• **TESTO DELLA PAGINA**
Giacomo Puccini trae la sua Butterfly dal dramma di David Belasco, sulla scia dell'Orientalismo dominante, soprattutto in pittura, da qualche decennio sulla scena culturale ma anche con desiderio di contemporaneità.
Damiano Michieletto è giovane e prolifico regista con una media di oltre due importanti produzioni l'anno, tutte connotate da una precisa scelta stilistica, quella di cogliere quanto di attuale c'è nelle opere, trasportate ai giorni nostri ma sempre nella coerenza con il libretto e la storia. In particolare l'approccio sembra funzionare con questa Butterfly di grande bellezza e di enorme potere emozionale. Butterfly è storia di turismo sessuale, evidente e innegabile: la protagonista ha appena quindici anni, Pinkerton la “compra” con una cerimonia fasulla, già pensando alla moglie americana.
La scena è ambientata in un angolo di Oriente, una qualsiasi città del sud-est asiatico, una periferia degradata di metropoli caratterizzata da grandi cartelli pubblicitari. Una strada sopraelevata crea al di sotto uno spazio, come dei bassifondi, rifugio per varia umanità, illuminato da colorate luci al neon. Al centro una scatola di vetro, una casetta dalle pareti scorrevoli e completamente trasparenti; dentro alcune ragazze (prostitute-bambine) in vetrina che si offrono in vendita, muovendosi come uccelli in gabbia in cerca di una via di uscita. Sono poco vestite, hotpants e calze a rete, hanno movenze languide e uno sguardo spento.

• **LAVORO RICHIESTO**
Estrai senza modifiche il passo del testo sulla Butterfly di Michieletto che comincia con “Giacomo Puccini trae” e termina con “desiderio di contemporaneità.”.

• **INSIEME DI DATI**
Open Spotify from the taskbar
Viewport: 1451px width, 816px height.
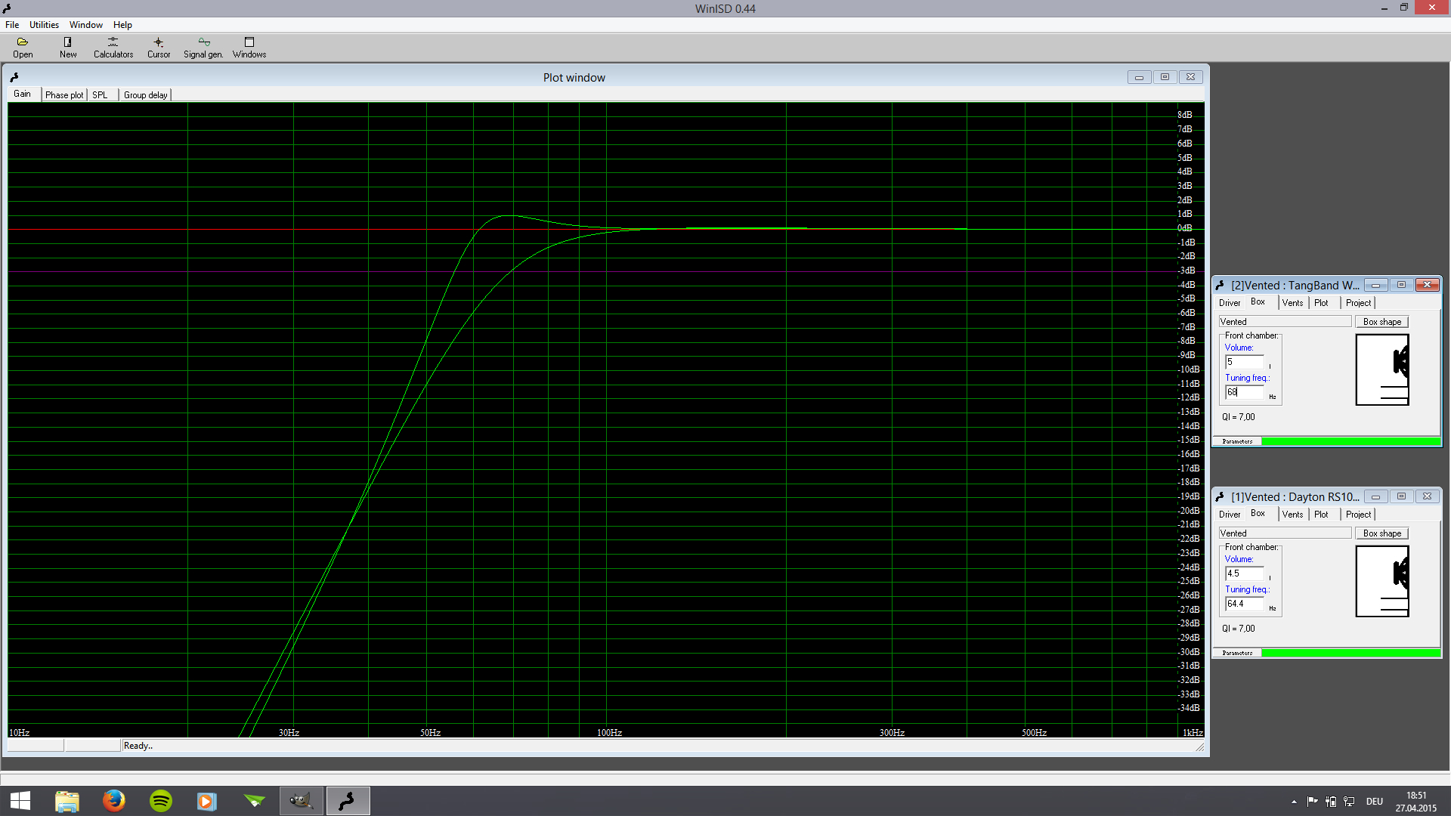161,800
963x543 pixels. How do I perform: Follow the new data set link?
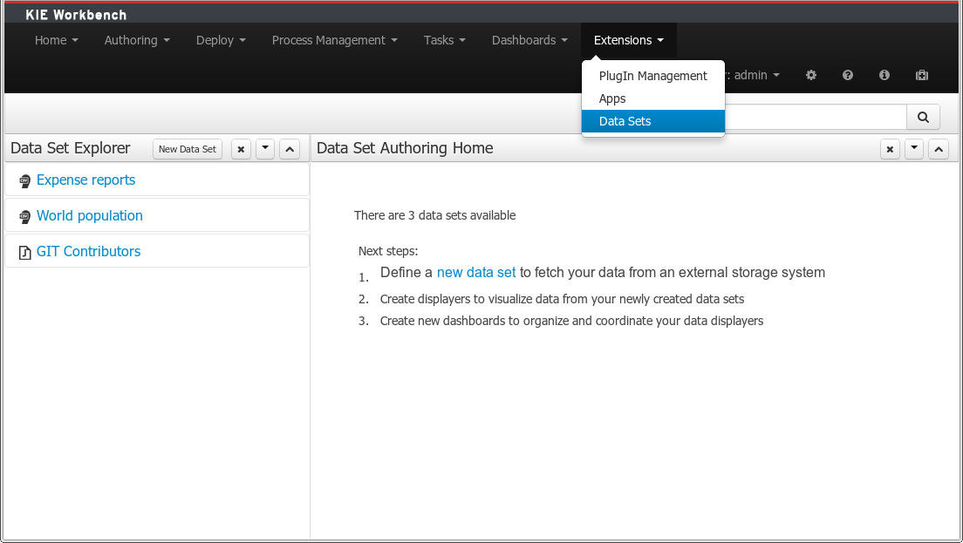click(475, 272)
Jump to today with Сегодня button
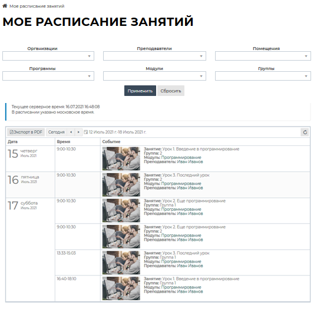Screen dimensions: 327x312 [57, 132]
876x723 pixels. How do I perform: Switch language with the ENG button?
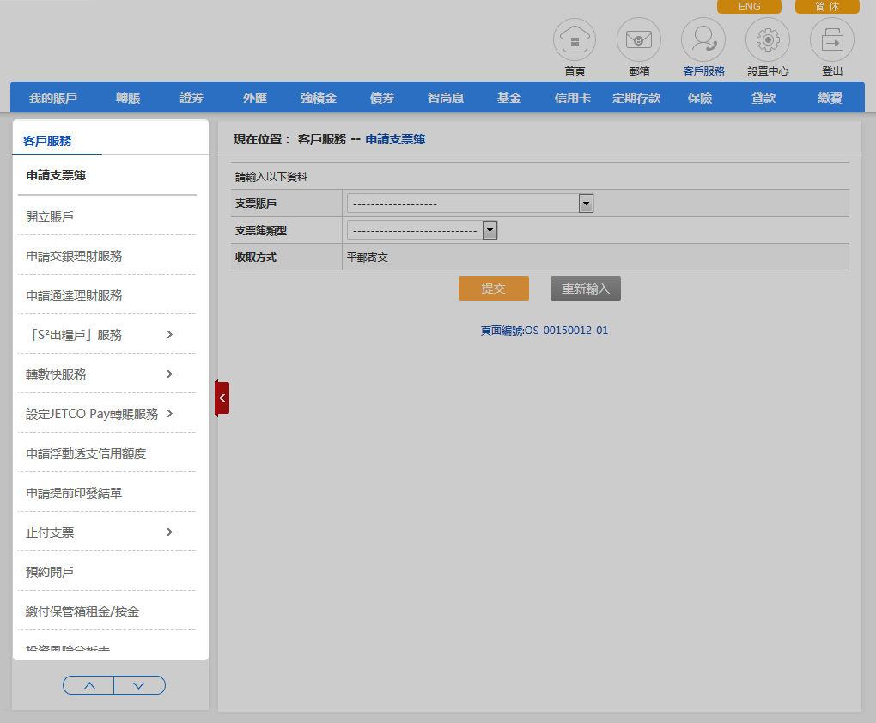pyautogui.click(x=749, y=7)
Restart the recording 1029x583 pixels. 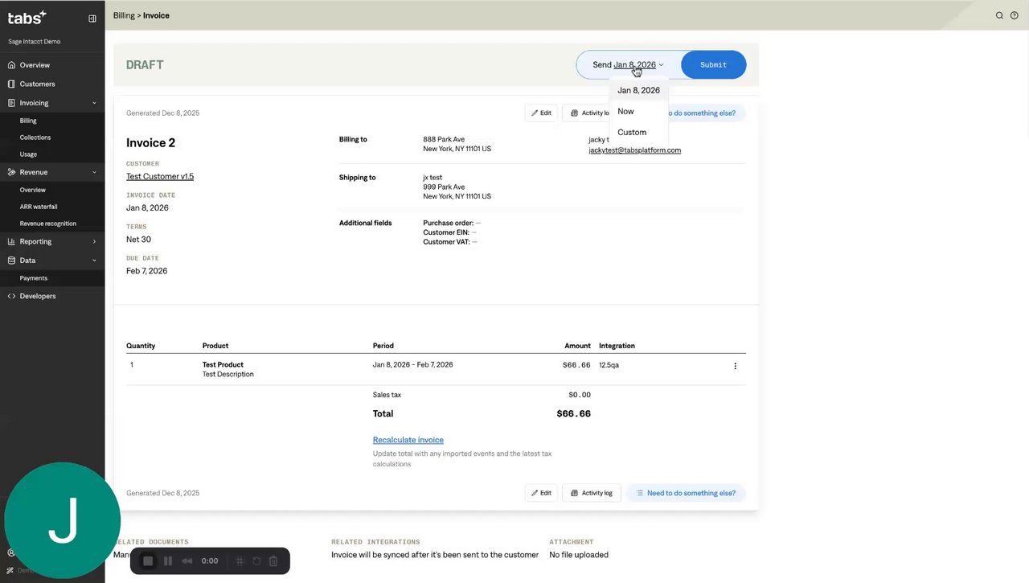[256, 561]
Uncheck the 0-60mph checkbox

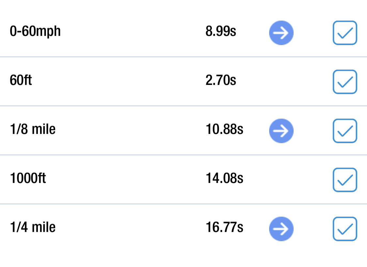[x=345, y=33]
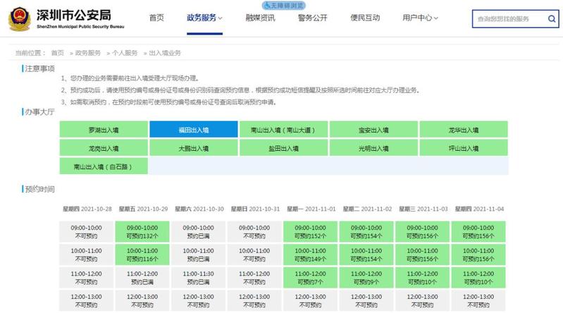Book the 11:00-12:00 slot on 2021-11-01

click(x=310, y=276)
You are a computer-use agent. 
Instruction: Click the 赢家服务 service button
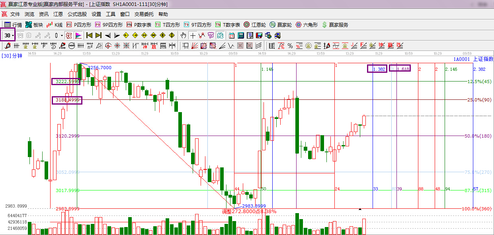(x=335, y=25)
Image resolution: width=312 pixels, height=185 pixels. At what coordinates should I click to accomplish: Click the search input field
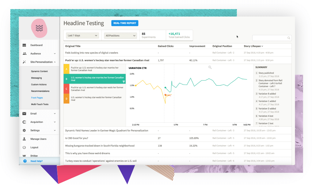pos(270,38)
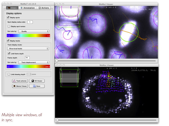The height and width of the screenshot is (126, 169).
Task: Enable Display spot names
Action: point(9,26)

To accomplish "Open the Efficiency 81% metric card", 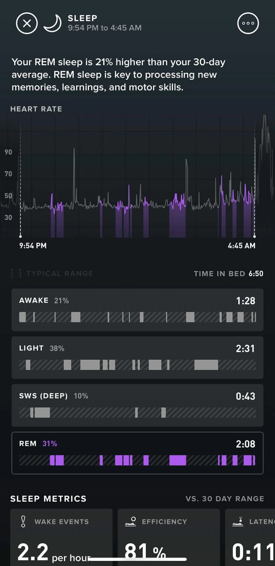I will (169, 537).
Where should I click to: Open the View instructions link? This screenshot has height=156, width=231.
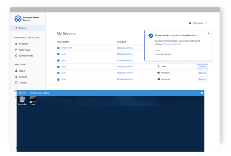tap(171, 44)
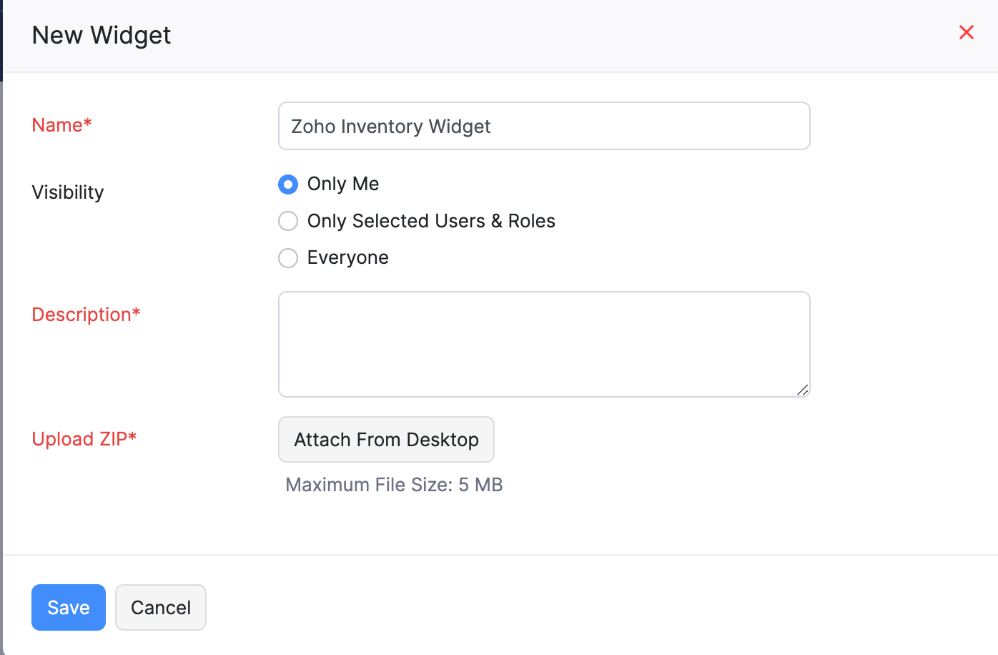
Task: Click the red Description* field label
Action: coord(86,315)
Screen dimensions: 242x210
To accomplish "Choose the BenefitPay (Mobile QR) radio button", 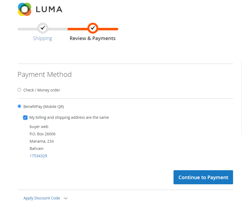I will point(19,106).
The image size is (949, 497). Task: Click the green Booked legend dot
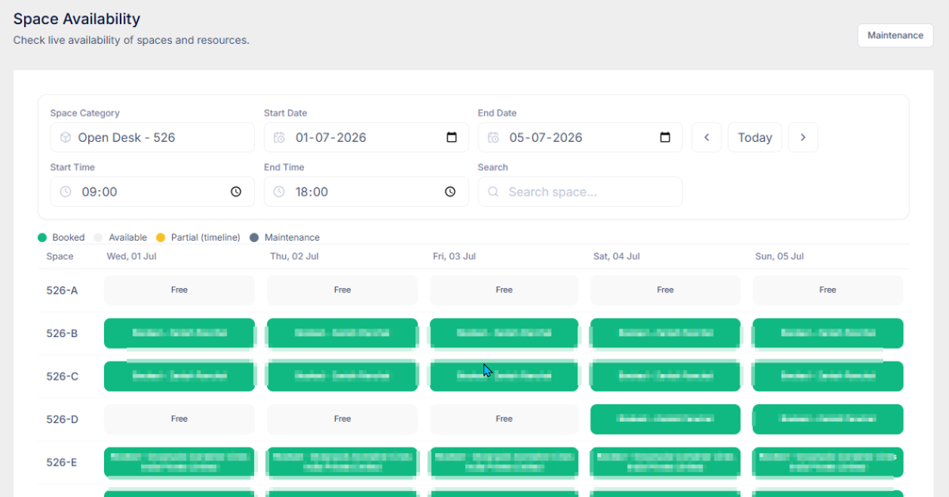(x=42, y=238)
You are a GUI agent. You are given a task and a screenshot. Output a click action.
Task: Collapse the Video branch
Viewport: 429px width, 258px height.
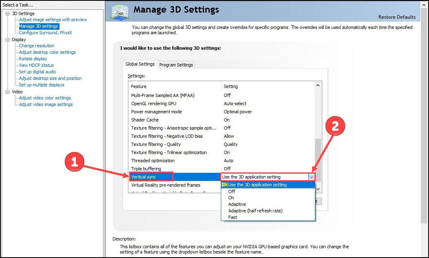(x=7, y=91)
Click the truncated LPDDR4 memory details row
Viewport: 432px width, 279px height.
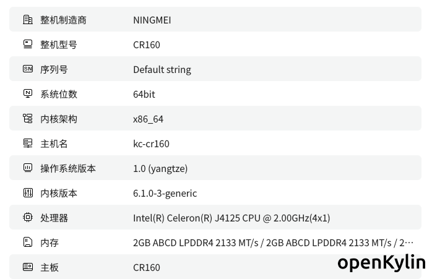(x=215, y=242)
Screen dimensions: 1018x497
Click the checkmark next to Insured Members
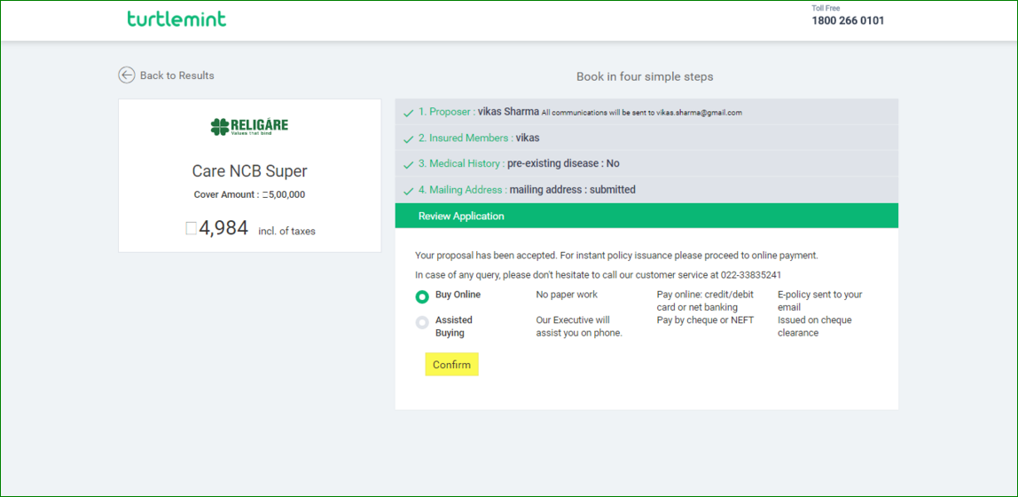coord(408,138)
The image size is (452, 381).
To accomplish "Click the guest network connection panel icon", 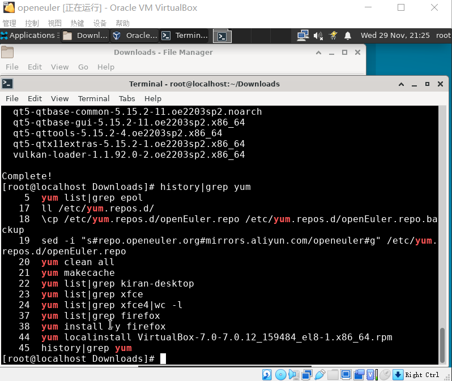I will point(303,35).
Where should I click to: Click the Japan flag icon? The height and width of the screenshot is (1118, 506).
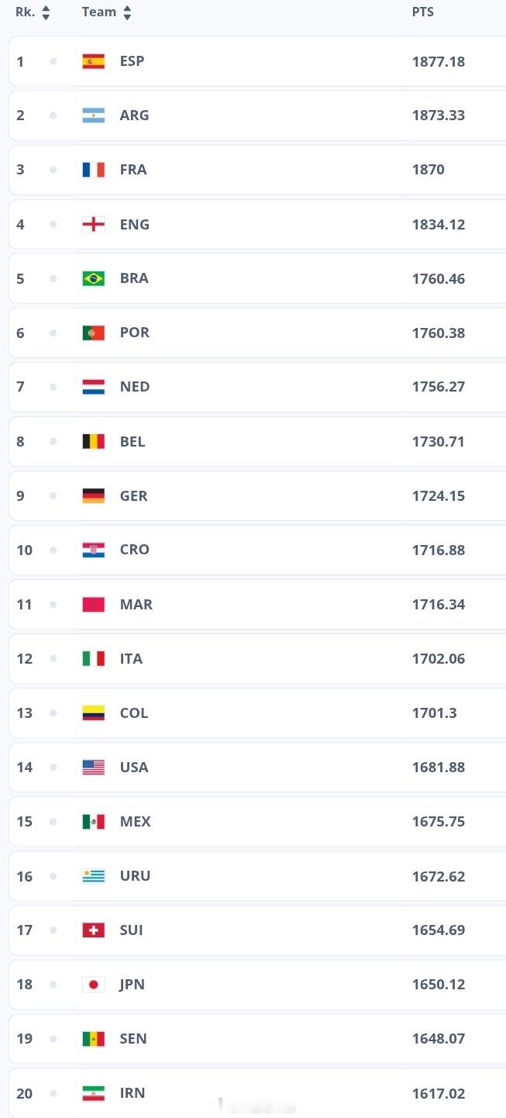click(94, 985)

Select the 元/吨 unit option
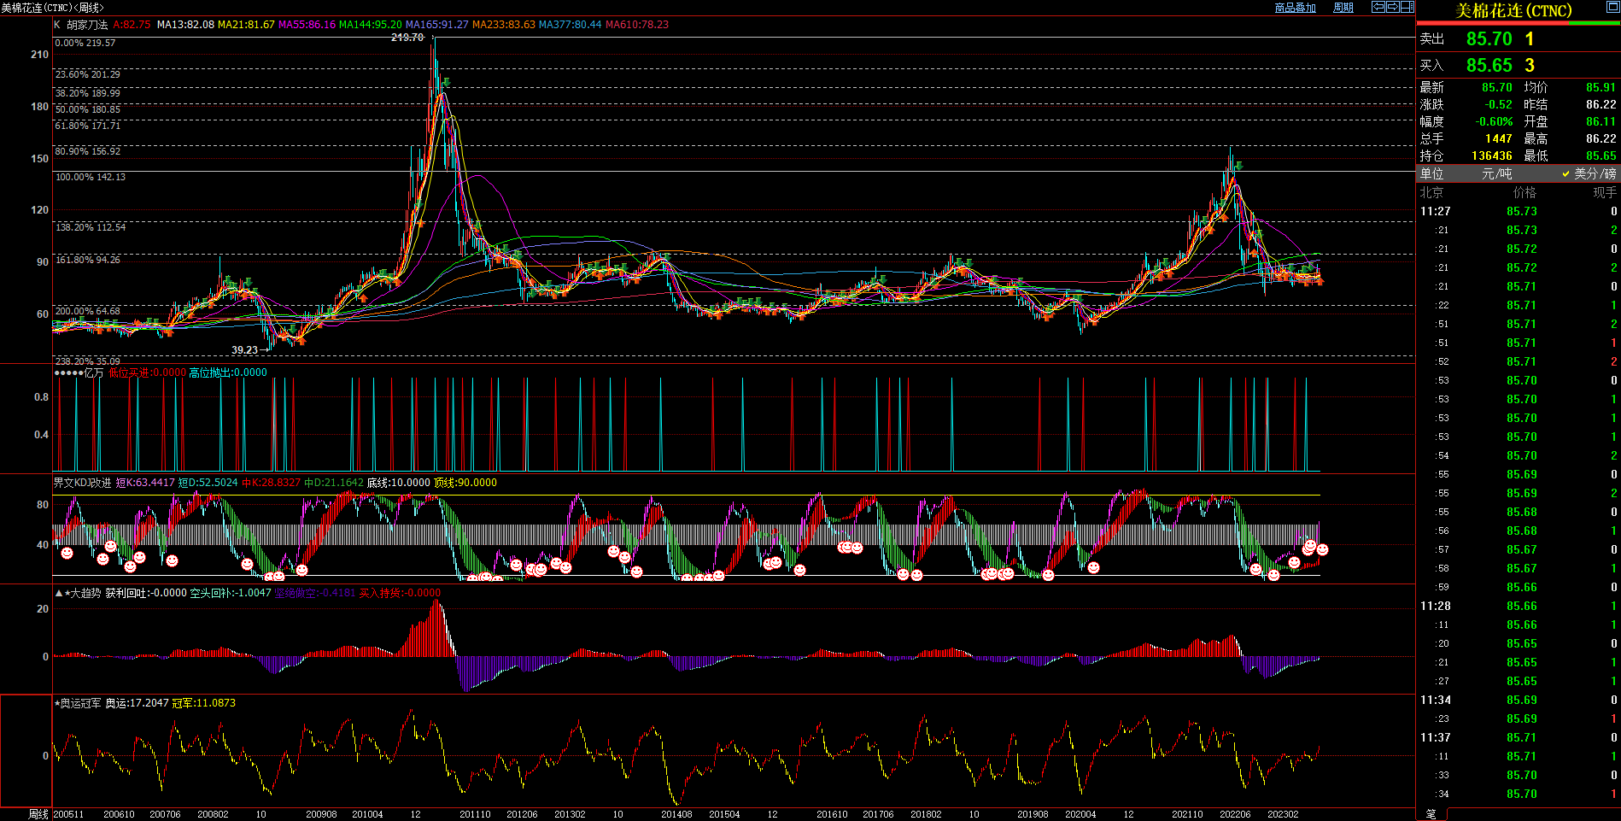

• **SOLUZIONE**
Giacomo Puccini trae la sua Butterfly dal dramma di David Belasco, sulla scia dell'Orientalismo dominante, soprattutto in pittura, da qualche decennio sulla scena culturale ma anche con desiderio di contemporaneità.